Madame Carter était assise sur une chaise, le dos courbé, la tête enfouie dans ses mains. Elle semblait prête à s'écrouler sur le plancher. Monsieur Carter, lui, était adossé à un mur, les yeux dirigés vers le ciel comme s'il adressait une prière silencieuse à un être supérieur. Josh, le benjamin, balançait ses jambes, trop petites pour toucher terre. Lorsqu'il a vu arriver Harry, il s'est précipité vers lui et s'est agrippé à sa jambe.

« Harry, est-ce que Rose va dormir pour toujours? »

Il le regardait de ses petits yeux verts, le regard empli d'espoir. Harry lui a souri, ne sachant quoi faire ni quoi dire. Lui-même ignorait à quel point la situation était grave. Madame Carter lui avait seulement dit que le cœur de Roséanne ne battait plus lorsqu'elle a voulu aller la réveiller. Les médecins tentaient de la réanimer, ils ignoraient depuis combien de temps la jeune femme était cliniquement morte et gardaient donc espoir.
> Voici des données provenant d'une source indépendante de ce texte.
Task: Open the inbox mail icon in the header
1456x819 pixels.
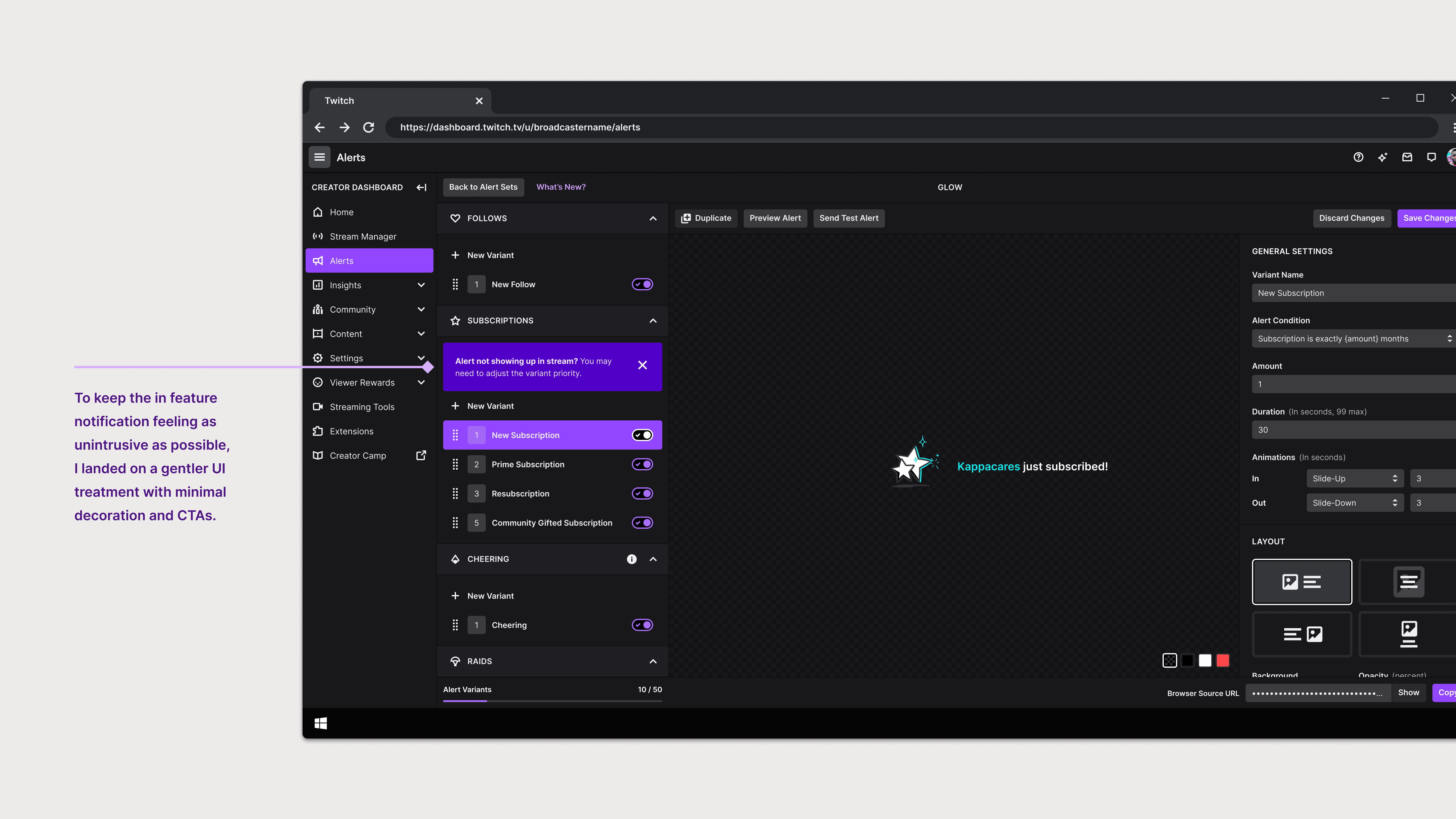Action: coord(1407,157)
Au bout de 20 minutes, un médecin est venu voir la famille réunie dans la salle. Le médecin a retiré ses gants de latex, et tous les adultes ont compris. L'air désolé du membre du personnel voulait tout dire : ils n'avaient pas réussi à la ramener. Monsieur Carter s'est laissé glisser le long du mur, complètement dévasté. Sa femme s'est effondrée sur sa chaise, les épaules tremblant à cause des sanglots qui la secouaient violemment. Josh a raffermi sa prise autour d'Harry. À 8 ans, il n'a pas tout compris. La situation lui échappait, comme s'il lui manquait un morceau pour parvenir à achever son puzzle. Même si le concept de la mort lui était inconnu, il voyait bien que ce n'était pas normal que ses parents soient comme ça.

« Docteur, il faut que je la voie.

-Je suis désolé, mais...

-Docteur, je vous en supplie, j'ai besoin... il faut que... je dois... »
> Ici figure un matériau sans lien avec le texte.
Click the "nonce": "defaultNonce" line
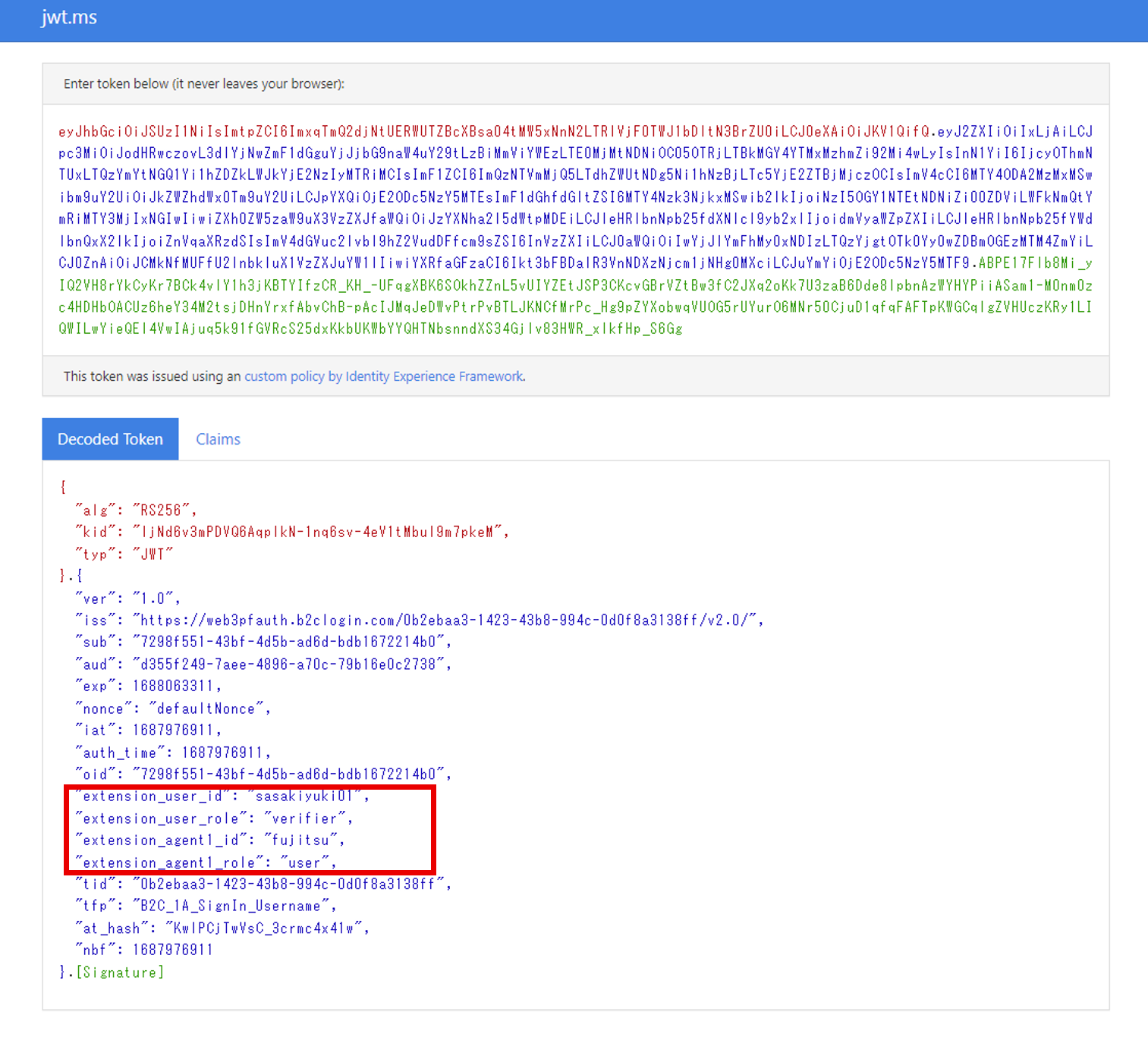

Harry avait l'air si découragé que le médecin a cédé. Josh a souhaité aller avec lui, il voulait comprendre. Tous les deux, se tenant par la main, ils ont suivi le médecin jusque derrière un rideau. Sur la civière reposait le corps de Roséanne, sans vie depuis maintenant sept heures. Josh s'est approché de la civière, il voulait voir. Harry l'a assis sur le lit avant de s'écrouler à côté de lui.

« Rose va se réveiller bientôt, hein Harry?

-Non, bonhomme, elle va dormir encore longtemps.

-Comme Aurore?

-Comme Aurore.

-Mais non, il faut juste que tu l'embrasses, t'es son prince charmant!

-J'aimerais bien que ce soit si simple... Même si je l'embrasse, Rose va... rester ainsi.

-Qu'est-ce qu'elle a?

-Elle est... victime d'une grosse malédiction que rien peut briser.

-Dans ce cas, je veux dormir moi aussi.

-Quoi?!

-Si on se réveille en même temps, je vais pouvoir la revoir. »

Devant la naïveté de l'enfant face à la mort, devant son innocence face à la solution miracle qu'il venait de dire, Harry s'est mis à pleurer. Il l'a pris dans ses bras, pourtant incapable de lui expliquer qu'il ne la reverrait jamais. Hier encore, Roséanne avait des projets, des rêves, de l'énergie, une vie...

Aujourd'hui, il ne restait plus que des parents en deuil, un petit frère déboussolé et un cadavre froid sur une civière d'hôpital.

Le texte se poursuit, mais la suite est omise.